• _Instructions to follow_
Lay out the listing from the line with "The image size is (1456, 819). What do" to the line with "center [335, 148]." as a two-column CSV with the headers input and output. Give each text and its answer one row, with each value in a single quoted field and line breaks replaced by spaces.

• _Supplied records_
——

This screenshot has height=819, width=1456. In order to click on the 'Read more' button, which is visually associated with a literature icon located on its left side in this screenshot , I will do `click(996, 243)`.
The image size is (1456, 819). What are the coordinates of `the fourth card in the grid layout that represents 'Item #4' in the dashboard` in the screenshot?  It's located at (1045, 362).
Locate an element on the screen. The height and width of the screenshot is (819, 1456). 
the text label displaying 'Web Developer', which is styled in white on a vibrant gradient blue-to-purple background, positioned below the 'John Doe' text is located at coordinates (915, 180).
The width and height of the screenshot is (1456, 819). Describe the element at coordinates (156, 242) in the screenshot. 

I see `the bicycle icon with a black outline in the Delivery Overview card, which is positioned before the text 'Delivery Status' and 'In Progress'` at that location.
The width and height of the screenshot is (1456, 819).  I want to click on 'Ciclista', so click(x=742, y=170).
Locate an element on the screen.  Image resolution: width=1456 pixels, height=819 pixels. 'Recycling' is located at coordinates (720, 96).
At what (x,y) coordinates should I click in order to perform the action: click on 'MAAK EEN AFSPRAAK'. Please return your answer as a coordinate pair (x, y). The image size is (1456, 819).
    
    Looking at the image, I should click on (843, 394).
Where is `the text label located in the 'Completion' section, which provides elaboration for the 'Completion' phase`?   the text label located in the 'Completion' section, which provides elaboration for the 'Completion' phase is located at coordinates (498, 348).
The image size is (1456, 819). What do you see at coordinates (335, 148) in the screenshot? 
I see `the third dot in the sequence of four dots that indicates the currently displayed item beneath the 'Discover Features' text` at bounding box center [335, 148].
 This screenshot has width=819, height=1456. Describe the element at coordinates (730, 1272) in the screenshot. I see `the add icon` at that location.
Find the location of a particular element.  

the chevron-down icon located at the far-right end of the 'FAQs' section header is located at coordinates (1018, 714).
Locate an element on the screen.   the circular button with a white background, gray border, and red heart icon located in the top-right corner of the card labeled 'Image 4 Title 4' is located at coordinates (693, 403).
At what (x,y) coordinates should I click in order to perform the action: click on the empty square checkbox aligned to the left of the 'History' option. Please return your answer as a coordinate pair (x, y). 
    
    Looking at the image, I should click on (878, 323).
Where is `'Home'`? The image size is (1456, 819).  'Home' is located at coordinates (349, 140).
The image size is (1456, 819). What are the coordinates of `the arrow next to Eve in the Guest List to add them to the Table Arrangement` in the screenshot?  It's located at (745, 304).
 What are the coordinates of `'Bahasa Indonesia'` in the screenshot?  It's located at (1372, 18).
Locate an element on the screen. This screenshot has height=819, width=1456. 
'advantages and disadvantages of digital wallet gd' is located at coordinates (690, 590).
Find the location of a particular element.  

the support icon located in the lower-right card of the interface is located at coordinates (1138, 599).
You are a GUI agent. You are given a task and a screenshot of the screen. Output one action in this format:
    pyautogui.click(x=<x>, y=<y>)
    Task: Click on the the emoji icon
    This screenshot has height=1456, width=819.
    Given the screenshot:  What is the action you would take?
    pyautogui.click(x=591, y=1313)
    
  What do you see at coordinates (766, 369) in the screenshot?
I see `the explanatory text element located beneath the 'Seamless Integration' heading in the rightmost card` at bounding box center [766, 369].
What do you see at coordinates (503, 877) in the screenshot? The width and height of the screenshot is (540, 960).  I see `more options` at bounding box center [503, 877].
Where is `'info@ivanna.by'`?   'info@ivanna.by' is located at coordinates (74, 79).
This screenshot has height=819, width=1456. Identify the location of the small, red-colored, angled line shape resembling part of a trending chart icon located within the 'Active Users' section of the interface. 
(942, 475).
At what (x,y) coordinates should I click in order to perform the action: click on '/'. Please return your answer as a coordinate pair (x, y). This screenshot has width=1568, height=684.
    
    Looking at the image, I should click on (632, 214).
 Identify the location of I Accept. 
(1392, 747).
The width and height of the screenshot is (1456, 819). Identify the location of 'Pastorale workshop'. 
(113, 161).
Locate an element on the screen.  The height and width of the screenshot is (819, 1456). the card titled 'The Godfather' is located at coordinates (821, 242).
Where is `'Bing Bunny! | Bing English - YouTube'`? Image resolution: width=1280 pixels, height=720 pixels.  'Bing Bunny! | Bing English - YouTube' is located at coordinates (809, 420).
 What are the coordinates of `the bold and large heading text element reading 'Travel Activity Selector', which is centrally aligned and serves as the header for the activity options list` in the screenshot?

——

• _Result of the task_
input,output
"The image size is (1456, 819). What do you see at coordinates (335, 148) in the screenshot?","I see `the third dot in the sequence of four dots that indicates the currently displayed item beneath the 'Discover Features' text` at bounding box center [335, 148]."